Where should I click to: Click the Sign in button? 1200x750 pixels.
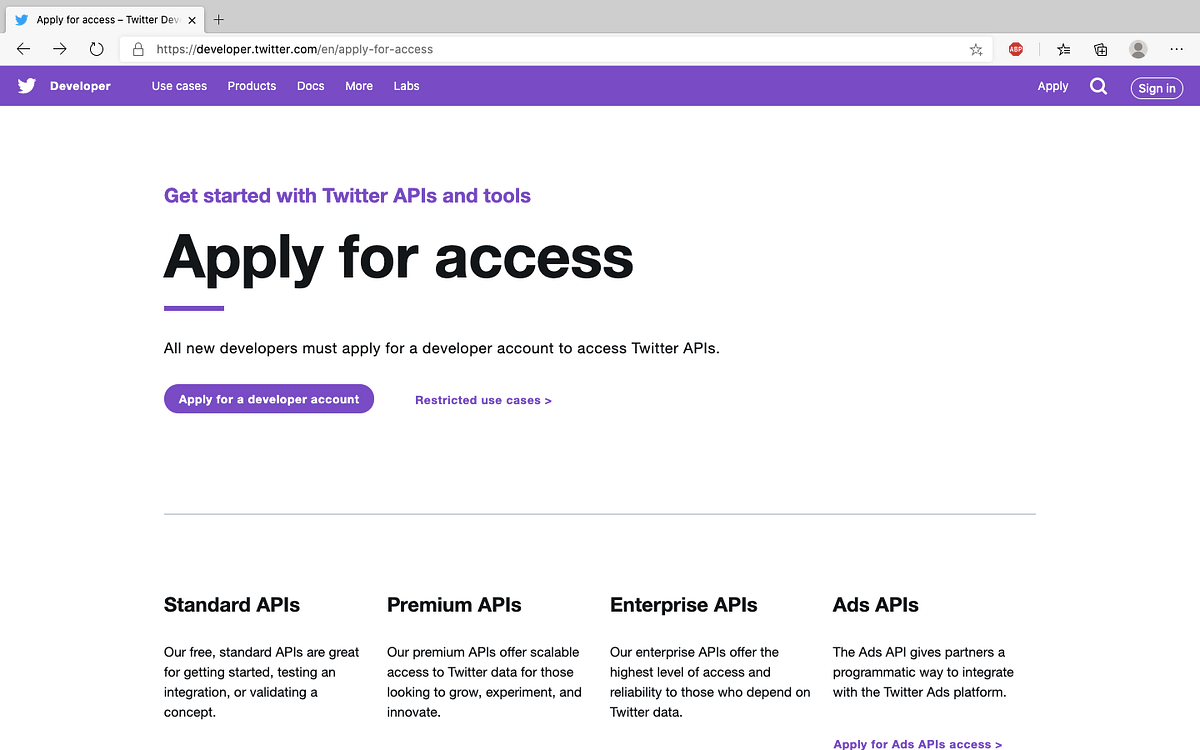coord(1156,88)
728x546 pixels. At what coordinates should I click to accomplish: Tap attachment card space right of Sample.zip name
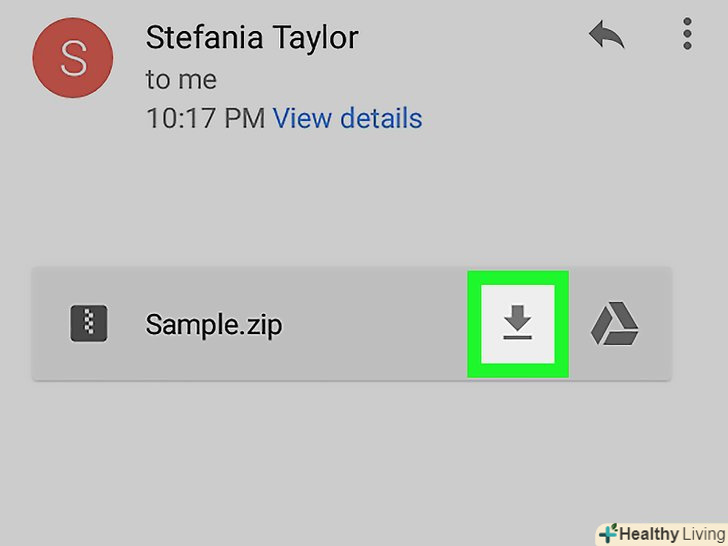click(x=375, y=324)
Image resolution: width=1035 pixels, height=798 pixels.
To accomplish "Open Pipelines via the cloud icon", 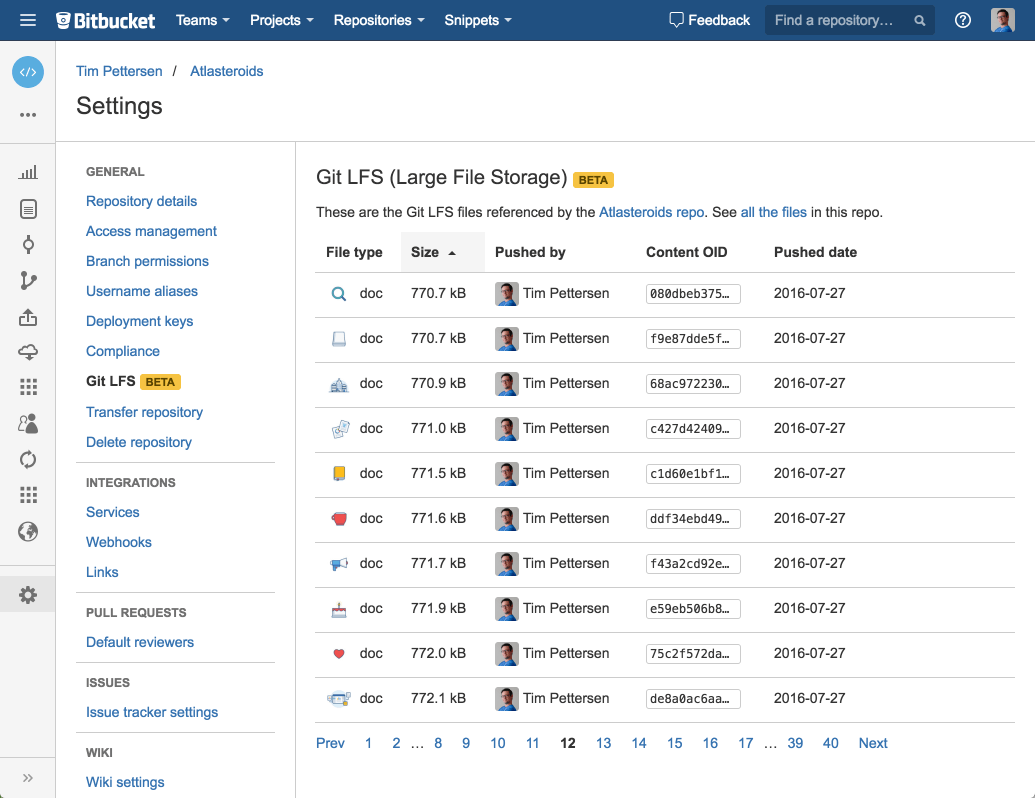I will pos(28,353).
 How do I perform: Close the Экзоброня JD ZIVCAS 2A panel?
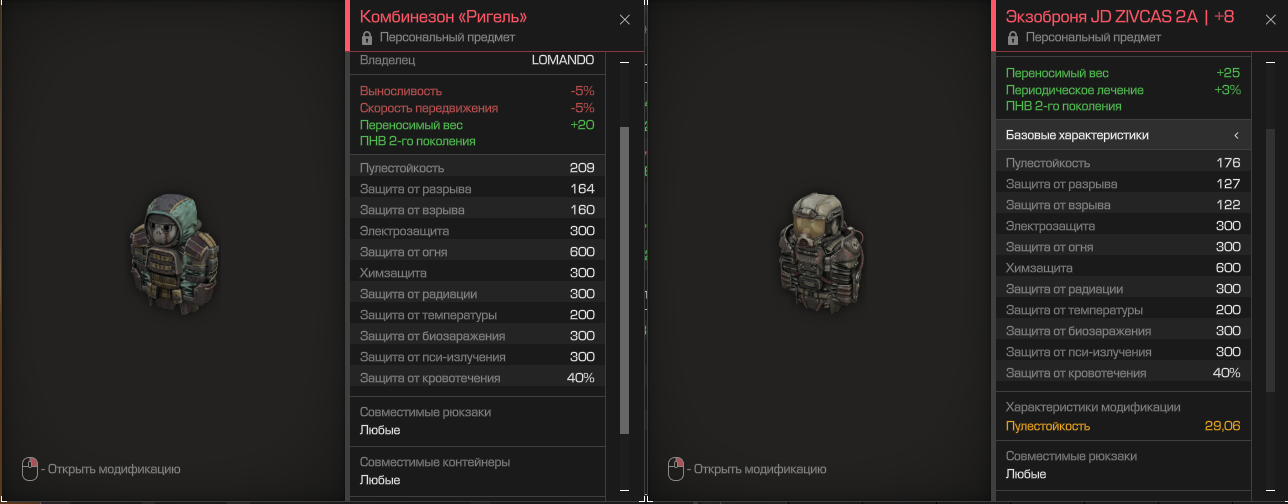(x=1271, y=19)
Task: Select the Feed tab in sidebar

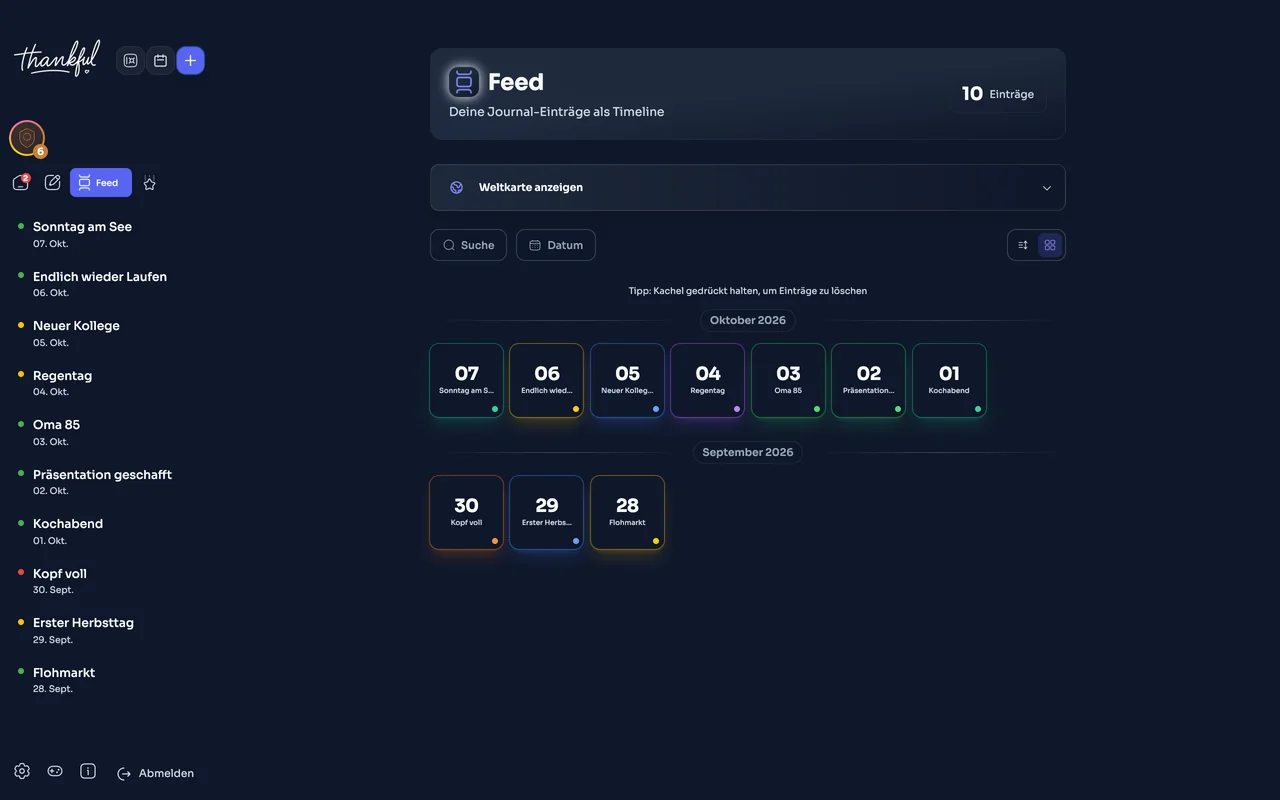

----

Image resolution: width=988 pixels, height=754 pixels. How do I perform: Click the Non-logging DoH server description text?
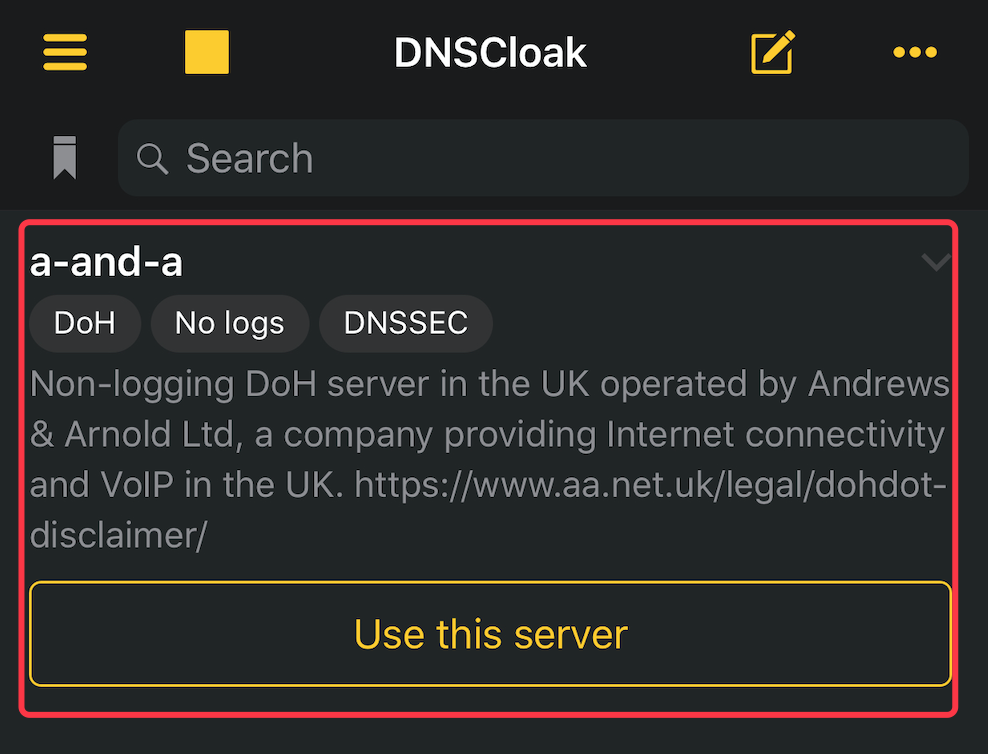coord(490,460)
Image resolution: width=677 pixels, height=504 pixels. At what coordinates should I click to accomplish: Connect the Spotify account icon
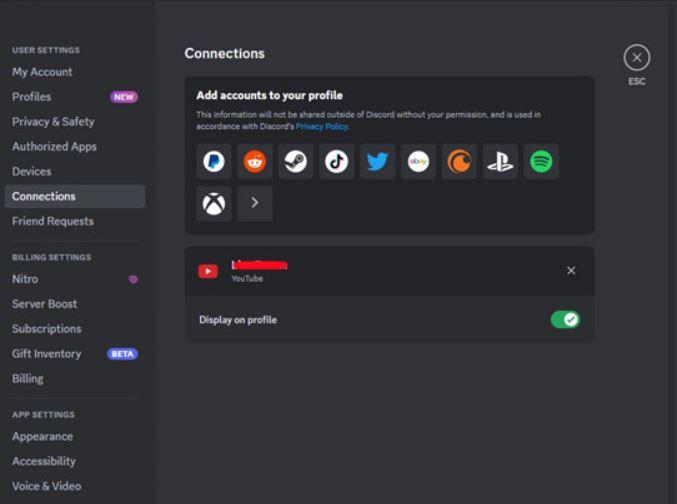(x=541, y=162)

----

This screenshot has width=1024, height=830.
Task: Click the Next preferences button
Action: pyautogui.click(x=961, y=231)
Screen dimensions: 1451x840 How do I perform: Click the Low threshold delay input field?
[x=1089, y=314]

----

- Exercise goal -
From the records above, copy exactly the stretch from the line holding "How do I perform: Close" through the line holding "Task: Select the Feed tab in sidebar", both ends included, without the pictures.

- Task result -
 How do I perform: Close the Экзоброня JD ZIVCAS 2A panel?
(x=1271, y=19)
Task: Select the Feed tab in sidebar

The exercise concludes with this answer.